RecordSearch is the online collection database of the National Archives of Australia. Based on the series system, RecordSearch provides rich, contextual information about series, items, agencies, and functions.
Unfortunately RecordSearch doesn't provide access to machine-readable data through an API, so we have to resort to screen scraping. The notebooks here all make use of the RecordSearch Tools library to handle the scraping.
If you plan to
git clone this repository, make sure you include the
--recurse-submodules option. This will grab the RecordSearch Tools code along with the notebooks.
Tools, tips, and examples¶
Harvest items from a search in RecordSearch¶
Ever searched for items in RecordSearch and wanted to save the results as a CSV file, or in some other machine-readable format? This notebook walks you through the process of creating, managing, and saving item searches – all the way from search terms to downloadable dataset. You can even download all the images from items that have been digitised! And if you want to harvest series with more than 20,000 items, some strategies for this are included as well.

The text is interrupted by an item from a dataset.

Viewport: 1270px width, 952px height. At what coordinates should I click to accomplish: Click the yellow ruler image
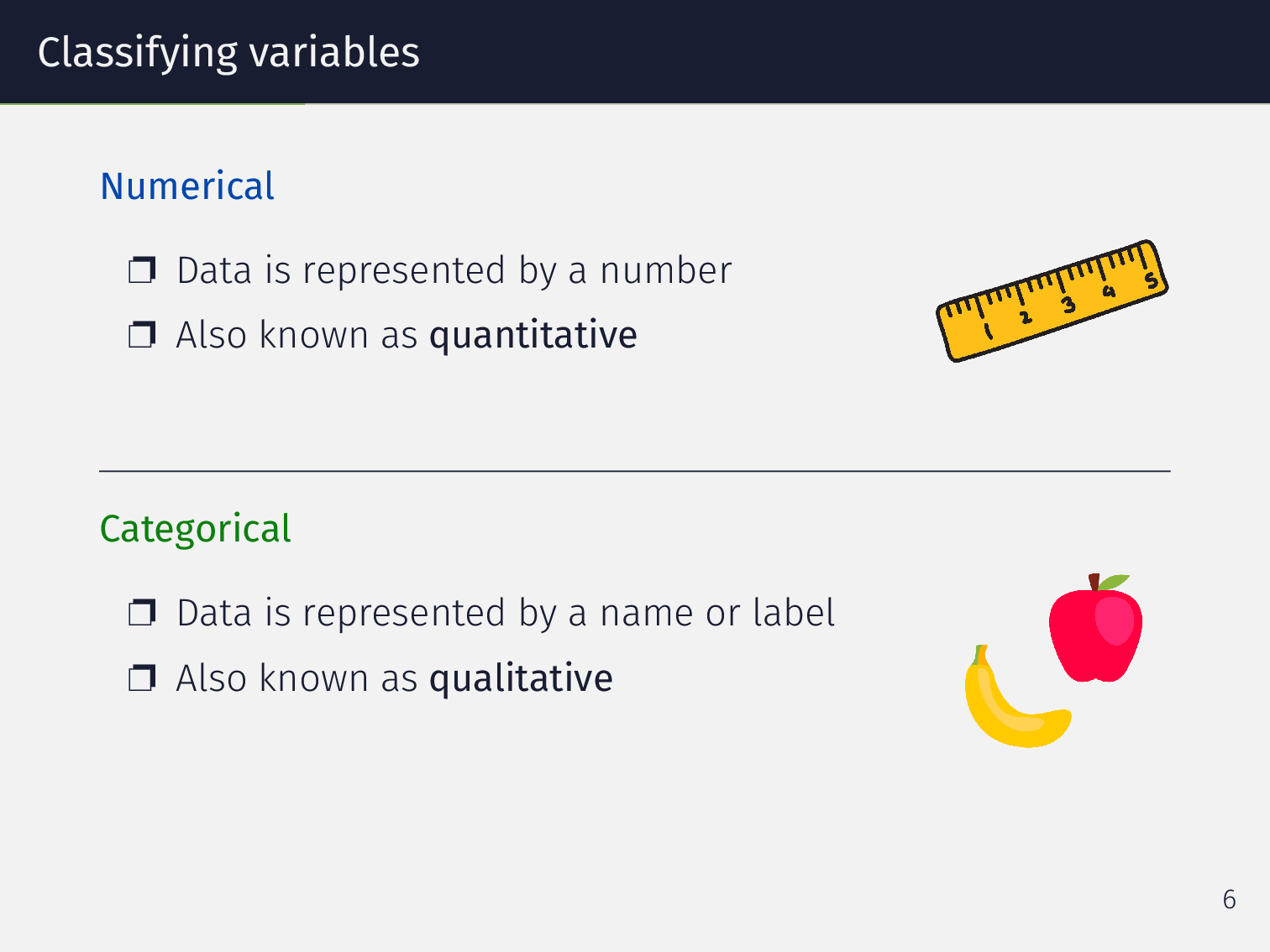(1052, 301)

Harvest files with the access status of 'closed'¶
The National Archives of Australia's RecordSearch database includes some information about files that we're not allowed to see. These files have been through the access examination process and ended up with an access status of 'closed'. While you can search by access status in RecordSearch, you can't explore the reasons, so if you want to dig any deeper you need to harvest the data. This notebook shows you how.
Harvest recently digitised files from RecordSearch¶
This notebook scrapes data from the 'Newly scanned records' section of RecordSearch, creating a list of recently digitised files. See below for datasets created with this notebook.
DIY Redaction Art Collages¶
Redactions are a way of restricting access, of witholding information – they're dead ends. But with this notebook you can recycle redactions into something interesting, something creative, perhaps even something beautiful.
Just set the desired size of your final image and click on the button. A random sample of redactions will be obtained from the dataset and packed into the image dimensions. Once it's finished you'll be able to download both the finished collage, and a CSV dataset containing metadata that describes all the redactions used, including original file references. If you're not happy with the result, try again. Every piece of redaction art is unique!
Harvesting functions from the RecordSearch interface¶
This notebook attempts to extract information from the RecordSearch interface about the hierarchy of functions it uses to describe the work of government agencies. Previous explorations have shown that the NAA's use of functions is rather inconsistent. All I'm doing here is finding out what functions RecordSearch itself says it is using. This may not be complete, but it seems like a useful starting point.
How many of the functions are actually used?¶
In this notebook we'll import data about functions that we've harvested earlier and search for each of these functions in RecordSearch to see how many are actually used.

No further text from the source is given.